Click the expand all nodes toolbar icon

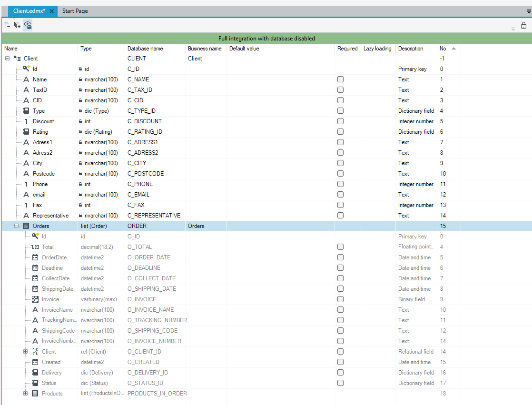click(x=17, y=25)
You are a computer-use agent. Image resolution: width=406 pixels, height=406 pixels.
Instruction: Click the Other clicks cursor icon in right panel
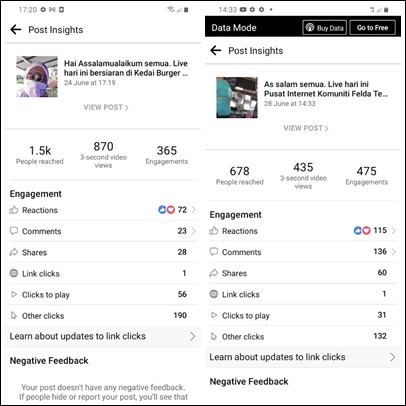pos(214,336)
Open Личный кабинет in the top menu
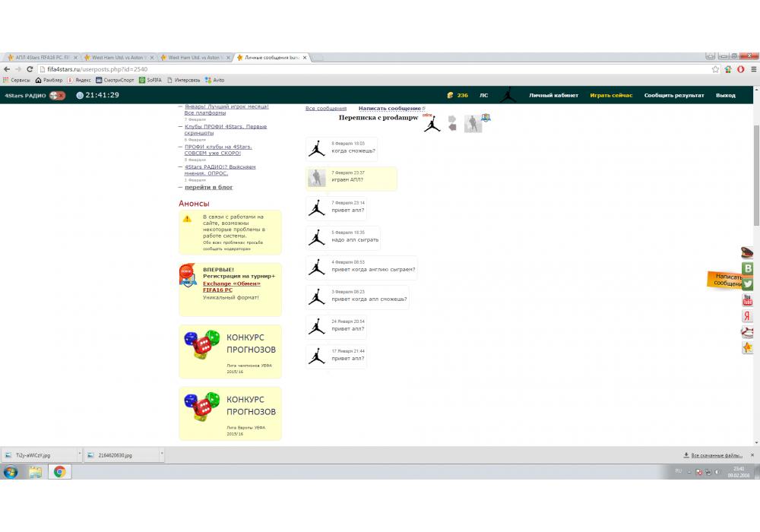Viewport: 760px width, 532px height. tap(553, 96)
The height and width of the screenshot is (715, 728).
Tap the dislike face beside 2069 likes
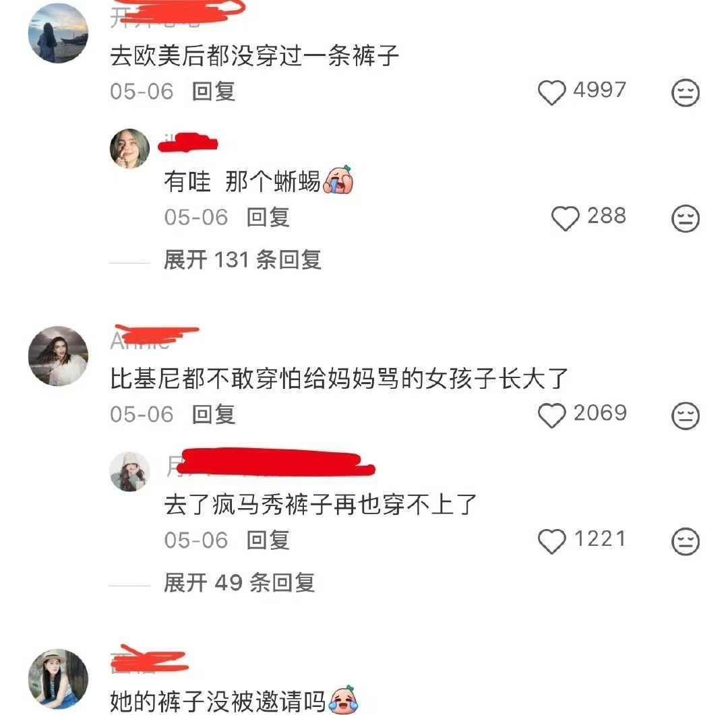[x=686, y=416]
________________________
What is expected =>
Repeat the material above exactly. Leave every picture out of it.

Exercise response =>
Click the expand all nodes toolbar icon

click(x=17, y=25)
You are a computer-use agent. Image resolution: width=406 pixels, height=406 pixels.
Instruction: Click the Other clicks cursor icon in right panel
pos(214,336)
Open Личный кабинет in the top menu
Viewport: 760px width, 532px height. tap(553, 96)
The height and width of the screenshot is (715, 728).
Tap the dislike face beside 2069 likes
[x=686, y=416]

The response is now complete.